HCL Technologies FY2026 Results – Investor Brief
Key Financial Highlights
- Revenue: $14.664 bn (↑ 4.2% YoY)
- Operating Profit: $2.417 bn (down from $2.531 bn)
- Net Profit: $1.878 bn (↓ 8.0%)
- EPS (Basic/Diluted): $0.69 (↓ 8%)
- Dividend: Interim dividend reduced to ₹54 per share (previously ₹60)
- Cash & Cash Equivalents: $865 m (down from $964 m)
- Total Debt: Long‑term borrowings $4 m (down from $8 m); short‑term borrowings $13 m (down from $260 m)
- Total Assets: $12.261 bn; Equity: $7.931 bn
Operational Drivers
- Revenue Growth: Primarily from higher billed trade receivables (+$203 m) and increased unbilled receivables (+$100 m).
- Cost Pressure:
- Cost of revenues rose to $9.763 bn (+$758 m) due to a one‑time impact of new labour codes ($96 m) and higher staffing costs.
- R&D expenses increased modestly to $227 m (incl. $2 m labour‑code impact).
- SG&A rose to $1.766 bn (incl. $11 m labour‑code impact).
- Other Income: Fell to $173 m from $280 m, mainly because of lower interest income and higher finance costs.
- Tax: Income tax expense decreased to $614 m from $693 m, reflecting lower pre‑tax profit.
Balance Sheet & Cash Flow
- Asset Mix: Non‑current assets fell to $4.821 bn (mainly lower goodwill and intangible assets). Current assets grew slightly to $7.440 bn, driven by higher trade receivables.
- Liabilities: Total liabilities rose modestly to $4.330 bn, with a sharp reduction in short‑term borrowings and a rise in lease liabilities.
- Cash Flow: Operating cash generated $2.252 bn (down from $2.632 bn). Investing cash outflow improved to $(166) bn (vs $(581) bn) due to lower acquisition spend.

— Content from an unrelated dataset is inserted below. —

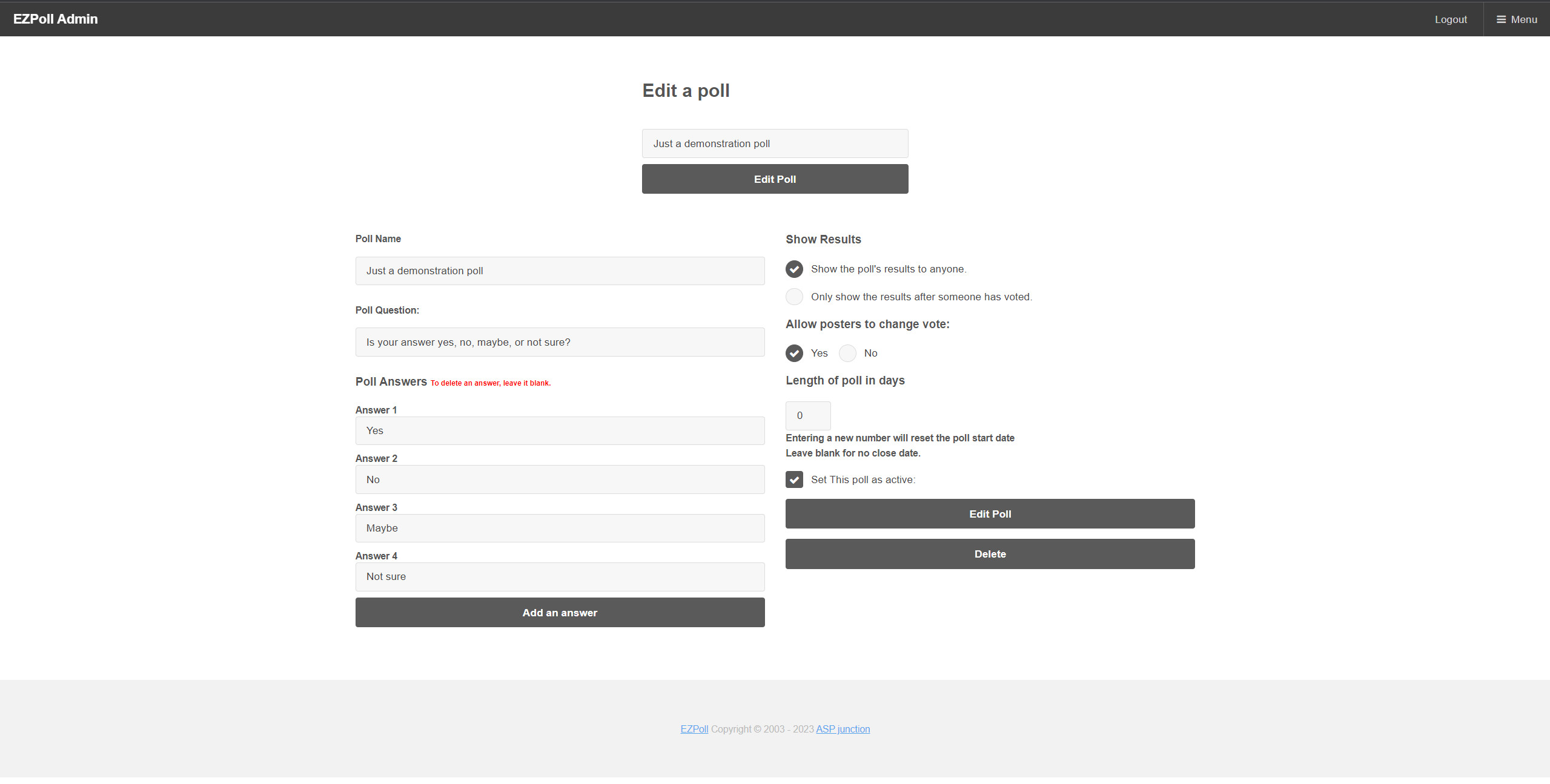This screenshot has height=784, width=1550.
Task: Choose No for allow posters to change vote
Action: 847,353
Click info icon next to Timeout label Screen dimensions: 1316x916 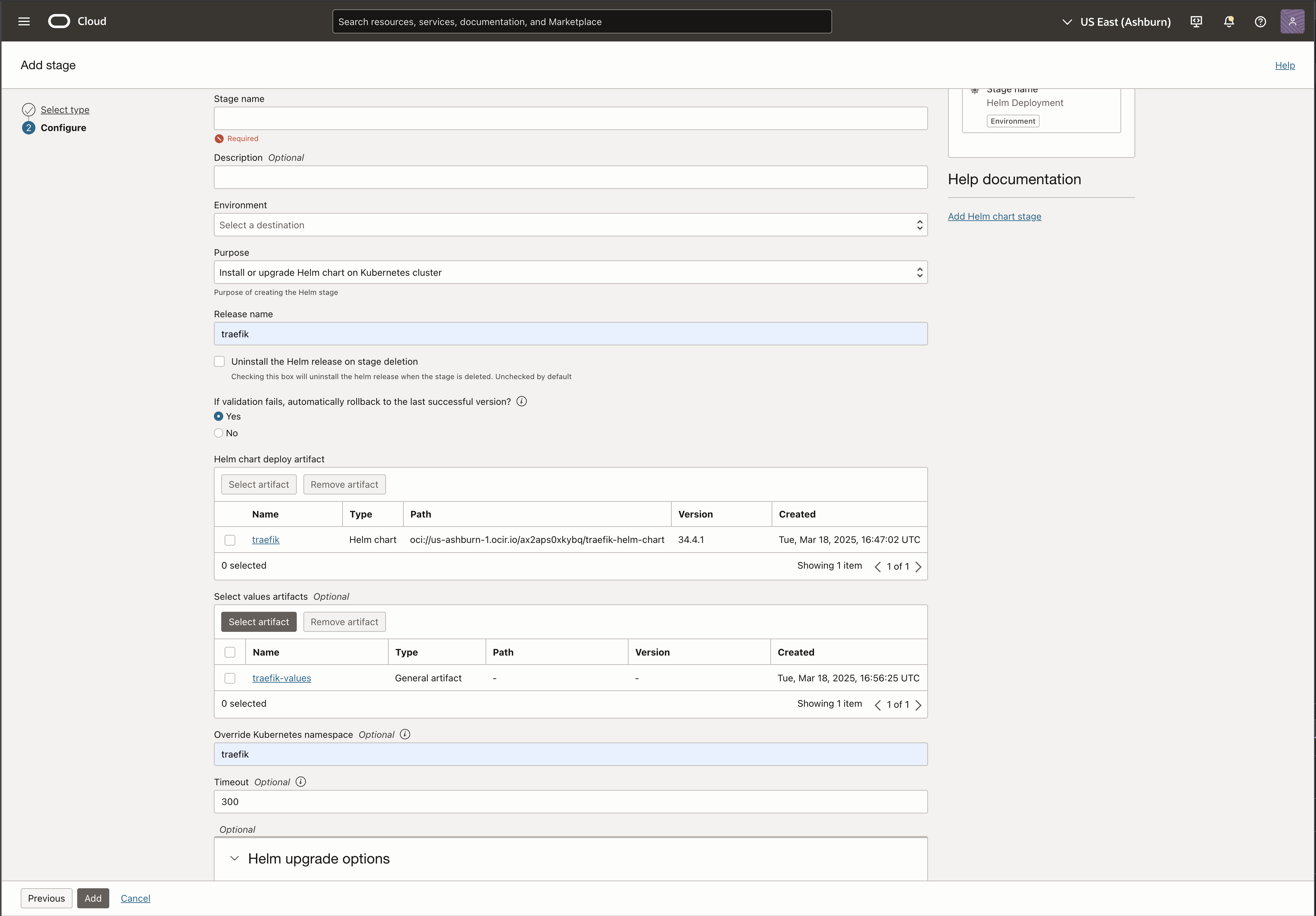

Financing cash outflow remained negative at $(2.183) bn, reflecting dividend payout and treasury‑share purchases.
Strategic & Regulatory Context
- New Labour Codes: Introduced in FY2026, adding one‑time costs of $96 m (cost of revenues) and $13 m combined in R&D and SG&A. Management expects these to be non‑recurring, but ongoing compliance may affect future cost base.
- Debt Management: The company aggressively reduced short‑term borrowings, enhancing liquidity and lowering interest expense.
- Dividend Policy: The interim dividend cut signals a cautious approach to cash allocation amid margin pressure.
Risks & Opportunities
Risks
- Margin Compression: Higher personnel costs and regulatory expenses could erode profitability if not offset by revenue growth.
- Currency Volatility: Significant OCI losses from foreign‑currency translation ($222 m) and cash‑flow hedges ($154 m) indicate exposure to FX swings.
- Cash Position: Declining cash balances and lower operating cash flow may limit flexibility for acquisitions or share buy‑backs.
Opportunities
- Revenue Momentum: Continued growth in high‑margin services and digital transformation contracts can sustain top‑line expansion.
- Debt Reduction: Lower leverage provides room for strategic investments or potential share repurchases once margins stabilize.
- Cost Optimization: Post‑labour‑code adjustments may allow the company to streamline processes and regain margin headroom.
Outlook
- Short‑Term: Expect modest revenue growth, but profit margins may remain pressured as the company absorbs regulatory cost changes.
- Medium‑Term: If cost efficiencies materialize and the FX environment stabilises, profitability could rebound, supporting a higher dividend and potential share‑buy‑back.
- Investor Takeaway: HCL shows resilient demand but faces near‑term earnings headwinds. Investors should monitor cost‑control initiatives, FX exposure, and any guidance on future dividend policy.